TASK TO CARRY OUT >> Keeping every character in place, output all the data.

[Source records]
++++++++++
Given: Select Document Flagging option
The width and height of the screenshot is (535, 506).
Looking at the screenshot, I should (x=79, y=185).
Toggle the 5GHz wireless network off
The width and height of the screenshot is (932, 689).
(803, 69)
++++++++++
EXPECTED ANSWER >>
Given: Select Document Flagging option
The width and height of the screenshot is (535, 506).
Looking at the screenshot, I should (x=79, y=185).
Toggle the 5GHz wireless network off
The width and height of the screenshot is (932, 689).
(803, 69)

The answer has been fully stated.